[Input material]

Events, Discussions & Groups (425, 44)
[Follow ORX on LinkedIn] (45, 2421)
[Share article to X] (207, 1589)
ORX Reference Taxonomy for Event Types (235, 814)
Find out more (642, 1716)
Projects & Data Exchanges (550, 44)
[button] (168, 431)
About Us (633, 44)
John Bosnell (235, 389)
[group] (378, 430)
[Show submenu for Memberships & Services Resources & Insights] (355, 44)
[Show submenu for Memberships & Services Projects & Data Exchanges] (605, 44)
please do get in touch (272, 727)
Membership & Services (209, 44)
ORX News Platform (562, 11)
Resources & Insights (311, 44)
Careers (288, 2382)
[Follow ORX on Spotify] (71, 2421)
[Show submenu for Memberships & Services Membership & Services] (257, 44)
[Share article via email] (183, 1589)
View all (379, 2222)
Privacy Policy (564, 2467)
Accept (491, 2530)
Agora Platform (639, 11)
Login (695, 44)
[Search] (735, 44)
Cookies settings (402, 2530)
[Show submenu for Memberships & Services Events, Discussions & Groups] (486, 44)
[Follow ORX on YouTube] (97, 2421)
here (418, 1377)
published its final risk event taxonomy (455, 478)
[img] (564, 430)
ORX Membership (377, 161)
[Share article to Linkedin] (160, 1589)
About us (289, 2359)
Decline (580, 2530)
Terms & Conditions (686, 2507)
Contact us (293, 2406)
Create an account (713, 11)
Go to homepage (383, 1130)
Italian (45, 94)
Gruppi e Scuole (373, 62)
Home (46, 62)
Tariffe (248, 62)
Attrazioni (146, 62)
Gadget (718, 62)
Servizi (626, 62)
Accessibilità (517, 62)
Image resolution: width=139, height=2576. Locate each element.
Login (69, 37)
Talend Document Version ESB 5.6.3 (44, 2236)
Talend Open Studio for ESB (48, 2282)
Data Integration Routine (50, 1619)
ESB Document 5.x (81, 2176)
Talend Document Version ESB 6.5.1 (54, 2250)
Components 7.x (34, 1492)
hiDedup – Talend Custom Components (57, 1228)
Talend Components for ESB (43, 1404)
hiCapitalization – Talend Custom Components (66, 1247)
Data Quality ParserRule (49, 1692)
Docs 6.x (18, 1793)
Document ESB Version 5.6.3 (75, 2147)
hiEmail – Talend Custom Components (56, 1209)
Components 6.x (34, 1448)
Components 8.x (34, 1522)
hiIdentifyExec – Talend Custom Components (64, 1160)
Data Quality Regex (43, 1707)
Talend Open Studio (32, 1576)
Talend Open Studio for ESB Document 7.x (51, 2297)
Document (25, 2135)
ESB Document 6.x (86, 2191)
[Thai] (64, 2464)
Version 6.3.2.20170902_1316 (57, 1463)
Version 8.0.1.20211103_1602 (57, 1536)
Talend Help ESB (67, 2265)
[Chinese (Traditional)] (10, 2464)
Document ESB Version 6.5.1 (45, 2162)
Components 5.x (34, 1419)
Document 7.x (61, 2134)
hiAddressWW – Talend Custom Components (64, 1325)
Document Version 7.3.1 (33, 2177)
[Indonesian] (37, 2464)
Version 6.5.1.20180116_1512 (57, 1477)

[Assignment] Isolate the lines above that contain the word "Show" and copy them.

[Expected answer]
[Show submenu for Memberships & Services Resources & Insights] (355, 44)
[Show submenu for Memberships & Services Projects & Data Exchanges] (605, 44)
[Show submenu for Memberships & Services Membership & Services] (257, 44)
[Show submenu for Memberships & Services Events, Discussions & Groups] (486, 44)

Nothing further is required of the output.